There are two sizes, they come ready for field point shooting.
The 20 x 20 x 20 size MSRP is 99.95
The 16 x 16 x 20 size MSRP is 64.95

Thanks!


----------



## kwerner2300

30,000


----------



## 05_sprcrw

archerace7 said:


> There are two sizes, they come ready for field point shooting.
> The 20 x 20 x 20 size MSRP is 99.95
> The 16 x 16 x 20 size MSRP is 64.95
> 
> Thanks!


Sounds like you definetely have a winner on your hand. I just hope it holds up a tad better then they Hyper420 did for me. I know I shot it a lot but the target fell into a couple pieces and the handle tore off one day walking to the range with it. I love the target and I am going to ducktape it back together. But my 80lb bow just likes to drive arrows through it, it still stops them but the arrows are hanging out the back of the target.


----------



## WNYBuckHunter

250,002 arrows


----------



## arrow flinger

8432


----------



## Ken K

10001


----------



## Natural Flight

100,000


----------



## ARthumper

27250


----------



## jcrain2

16,284


----------



## coyote1664

48,189


----------



## LoomisIMX

37,500


----------



## Double S

20,000


----------



## archerace7

05_sprcrw said:


> Sounds like you definetely have a winner on your hand. I just hope it holds up a tad better then they Hyper420 did for me. I know I shot it a lot but the target fell into a couple pieces and the handle tore off one day walking to the range with it. I love the target and I am going to ducktape it back together. But my 80lb bow just likes to drive arrows through it, it still stops them but the arrows are hanging out the back of the target.

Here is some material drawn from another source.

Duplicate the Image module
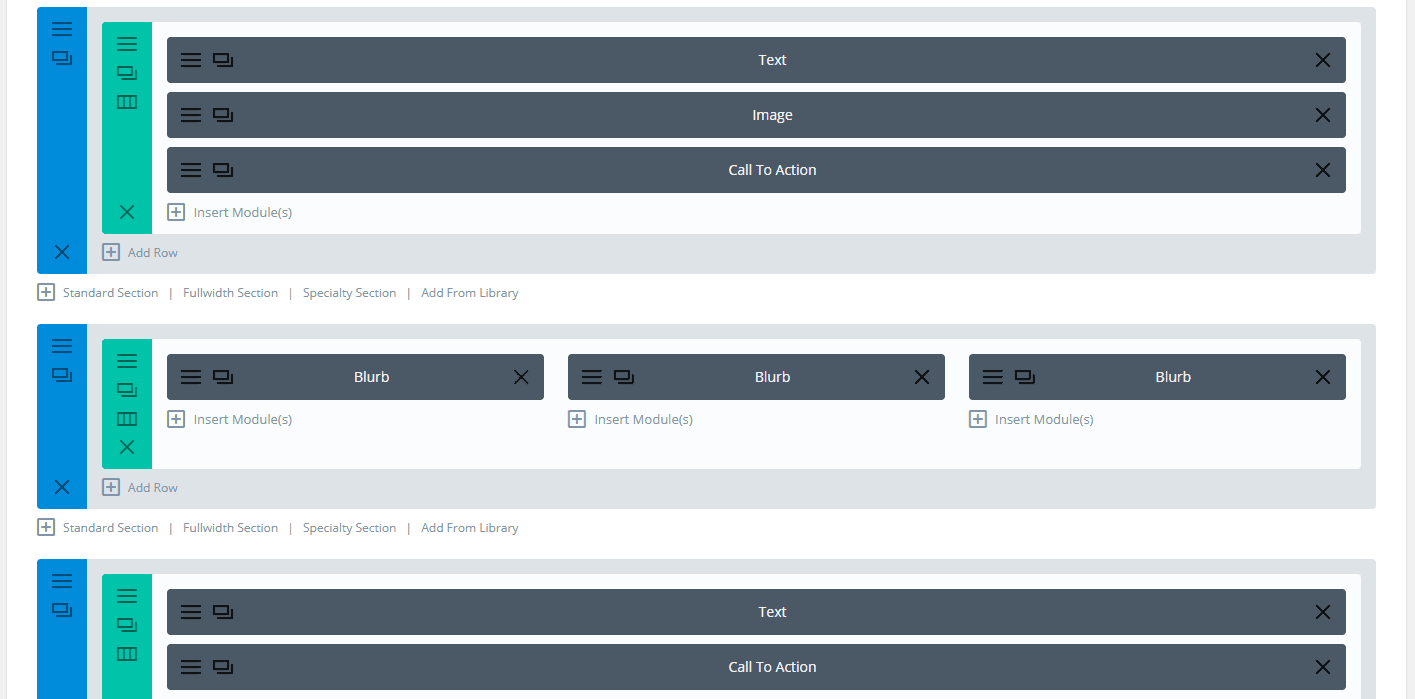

That Hyper should not have done that, email me at [email protected] and I will replace/repair the target for you. 
Thanks!


----------



## joelpresmyk8

189,808 arrows


----------



## ParkerBow

50k


----------



## JMaier

ParkerBow said:


> 50k


I'm gonna do it... 50,001..


----------



## Hoyt Smoke 1976

How about 12,000


----------



## SuphanXP

DId you shoot until you got product failure or just enough to test all the variables? Just for tests I say 2637, for shooting until target failure I say 46,288 arrows!!:zip: :thumbs_up


----------



## trevit

10,000 arrows


----------



## Sisco

61,395


----------



## IrkedCitizen

450,001.


----------



## neo71665

1 million


----------



## BuckWyld

21500


----------



## archerace7

SuphanXP said:


> DId you shoot until you got product failure or just enough to test all the variables? Just for tests I say 2637, for shooting until target failure I say 46,288 arrows!!:zip: :thumbs_up


I would like to reply but then I would be giving hints and it would not be fair to the ones that have already guessed. I will say it was a durability test.


----------



## archerace7

Hey guys,
Due to the amount of interest so early I am going to up it to three targets for the three closest guesses. I would just like to ask the winners to give honest opinions to anyone interested after you have shot it a while.
Thank you all for your support!


----------



## granny

75000


----------



## ParkerBow

Can we guess more than once


----------



## hunter0717

78,281


----------



## archerace7

ParkerBow said:


> Can we guess more than once


Sorry one guess...make it a good one!


----------



## nukekook

31,942


----------



## grinderMatt_PA

12352 shots.


----------



## Admiral Vixen

endless till you have to replace the core!!!


----------



## sweet old bill

30, 245


----------



## wstaylor

82,500


----------



## nekro_letum

13,999


----------



## archerace7

Good Morning Archers and Bowhunters, Thank you all for the replies, I am going to head to Ill. to hunt a few days, I will answer any questions when I return. Good Luck in the woods to you all!


----------



## 150ish

2300 sounds good!


----------



## 150ish

I mean 23,000


----------



## michiganchad

33,469


----------



## GrimReap'r

49990


----------



## the indian

55,555!


----------



## tjozz

472,187


----------



## safe cracker

111,111 sounds good


----------



## MojaveBob

350,127


----------



## chasemdown

92,891 Thanks for the Chance


----------



## M7Archer

Awesome offer and thanks for the opportunity...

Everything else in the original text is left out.